Laparoscopic necrosectomy in acute necrotizing pancreatitis: Our experience.

Autor: Mathew MJ; Department of Surgical Gastroenterology and Minimal Access Surgery, Apollo Hospital, Chennai, Tamil Nadu, India., Parmar AK; Department of Surgical Gastroenterology and Minimal Access Surgery, Apollo Hospital, Chennai, Tamil Nadu, India., Sahu D; Department of Surgical Gastroenterology and Minimal Access Surgery, Apollo Hospital, Chennai, Tamil Nadu, India., Reddy PK; Department of Surgical Gastroenterology and Minimal Access Surgery, Apollo Hospital, Chennai, Tamil Nadu, India.
Jazyk: angličtina
Zdroj: Journal of minimal access surgery [J Minim Access Surg] 2014 Jul; Vol. 10 (3), pp. 126-31.

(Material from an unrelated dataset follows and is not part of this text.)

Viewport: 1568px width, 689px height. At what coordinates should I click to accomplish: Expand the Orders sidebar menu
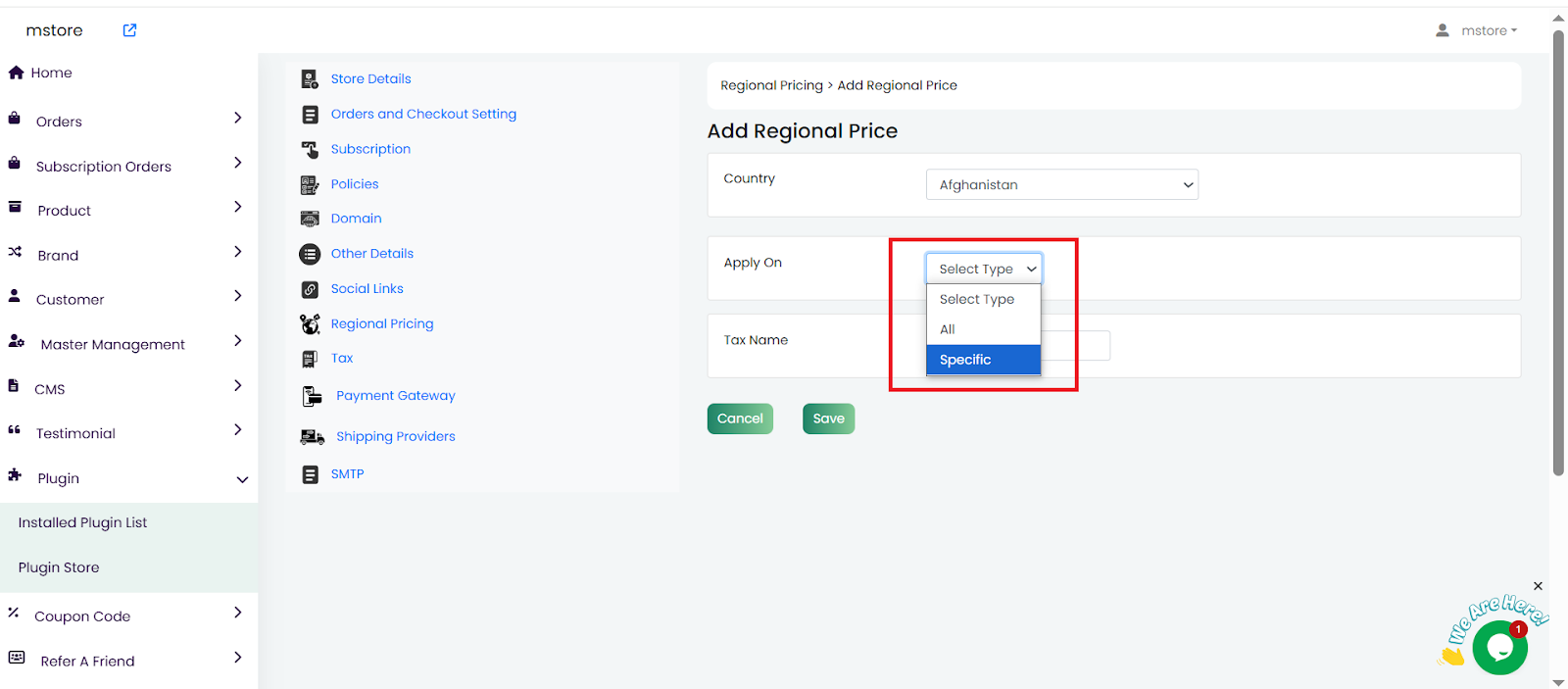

DOI: 10.4103/0972-9941.134875
Abstrakt: Context: Pancreatic necrosis is a local complication of acute pancreatitis. The development of secondary infection in pancreatic necrosis is associated with increased mortality. Pancreatic necrosectomy is the mainstay of invasive management.

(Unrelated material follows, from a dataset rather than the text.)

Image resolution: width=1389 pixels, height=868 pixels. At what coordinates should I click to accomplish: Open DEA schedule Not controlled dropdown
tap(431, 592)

Aims: Surgical approach has significantly changed in the last several years with the advent of enhanced imaging techniques and minimally invasive surgery. However, there have been only a few case series related to laparoscopic approach, reported in literature to date. Herein, we present our experience with laparoscopic management of pancreatic necrosis in 28 patients.
Materials and Methods: A retrospective study of 28 cases [20 men, 8 women] was carried out in our institution. The medical record of these patients including history, clinical examination, investigations, and operative notes were reviewed. The mean age was 47.8 years [range, 23-70 years]. Twenty-one patients were managed by transgastrocolic, four patients by transgastric, two patients by intra-cavitary, and one patient by transmesocolic approach.

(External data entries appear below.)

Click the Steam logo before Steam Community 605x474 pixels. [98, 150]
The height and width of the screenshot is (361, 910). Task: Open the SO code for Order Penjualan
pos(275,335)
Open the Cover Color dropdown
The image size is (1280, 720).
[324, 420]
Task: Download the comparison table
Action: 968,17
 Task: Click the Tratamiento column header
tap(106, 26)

Results: The mean operating time was 100.8 min [range, 60-120 min]. The duration of hospital stay after the procedure was 10-18 days. Two cases were converted to open (7.1%) because of extensive dense adhesions. Pancreatic fistula was the most common complication (n = 8; 28.6%) followed by recollection (n = 3; 10.7%) and wound infection (n = 3; 10.7%). One patient [3.6%] died in postoperative period.
Conclusions: Laparoscopic pancreatic necrosectomy is a promising and safe approach with all the benefits of minimally invasive surgery and is found to have reduced incidence of major complications and mortality.